Deer infected with COVID-19


Amy Lee

Scientists have found six COVID-19 mutations in deer that are uncommon to people.

Kara Hazelton, Editor

In 2021, the arrival of the omicron variant of COVID-19 proved that the pandemic was far from over. In 2022, new surprises relating to the virus continue to emerge.

Recently, scientists have discovered that white-tailed deer have been infected with COVID-19.

A report published by the Proceedings of the National Academy of Sciences of the United States of America (PNAS) stated that federal scientists tested blood samples of wild deer in Illinois, Michigan, New York and Pennsylvania for the virus. Of the 624 samples, about 40 percent collected contained antibodies, proving past infection in the animals. 

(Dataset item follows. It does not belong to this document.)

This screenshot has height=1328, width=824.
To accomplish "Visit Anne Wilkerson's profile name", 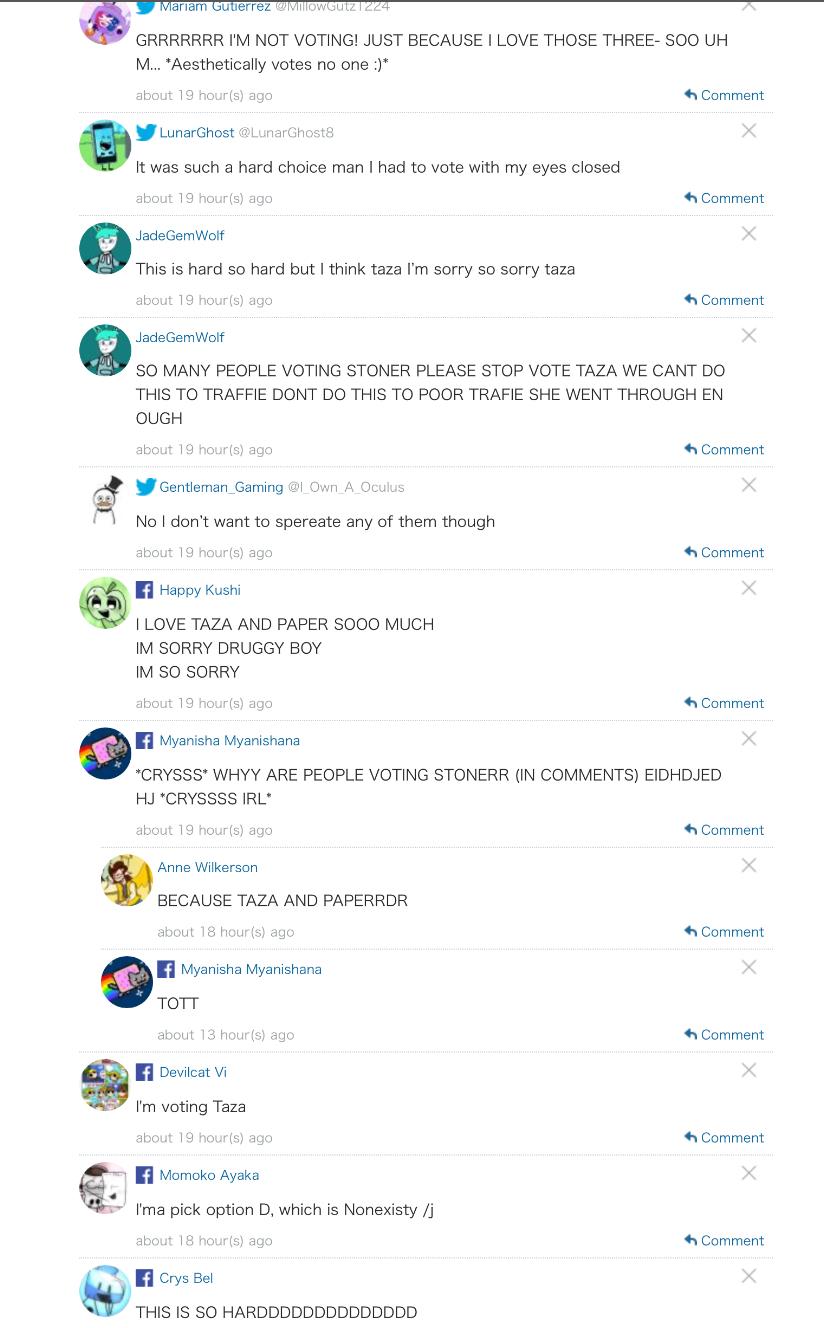I will (x=207, y=867).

This data matches a peer-reviewed Ohio State University study finding that 35.8 percent of 360 free-ranging deer in Ohio tested positive through nasal swabs.

“The sheer possibility that these things are happening and it’s unknown makes this very unsettling,” said Suresh Kuchipudi, a virologist at Pennsylvania State University.

While animals have been infected with COVID-19 before, such as lions and tigers in the first zoo outbreak at the Bronx Zoo in April 2020, the large size of the deer population makes the infection of this species even more concerning. 

There are 30 million deer in the U.S., most of which travel in herds and communicate by touching noses, causing transmission rates to be incredibly high.

Especially frightening is the fact that the infection of deer also poses a new threat to humans.

“If they’re maintaining the virus, that’s a whole other host we need to be looking at for future variants. It complicates things considerably,” said Andrew Bowman, an associate professor of veterinary preventative medicine at Ohio State University.

It is possible that the virus could mutate in deer and be transferred back to people. It is also possible that variants extinct in the human population could be maintained in deer and reemerge. 

Thomas DeLiberto, the assistant director of the National Wildlife Research Center, assures people that animal-to-human transmission is not the virus’ biggest threat at the current moment.

“The greatest risk to people still remains transmission of the virus from person to person. Could that change later on? Absolutely, and that’s why we’re doing these things to get a handle on what’s happening to deer,” DeLiberto said.

These new findings prove that there is a lot of information about COVID-19 that we are unaware of.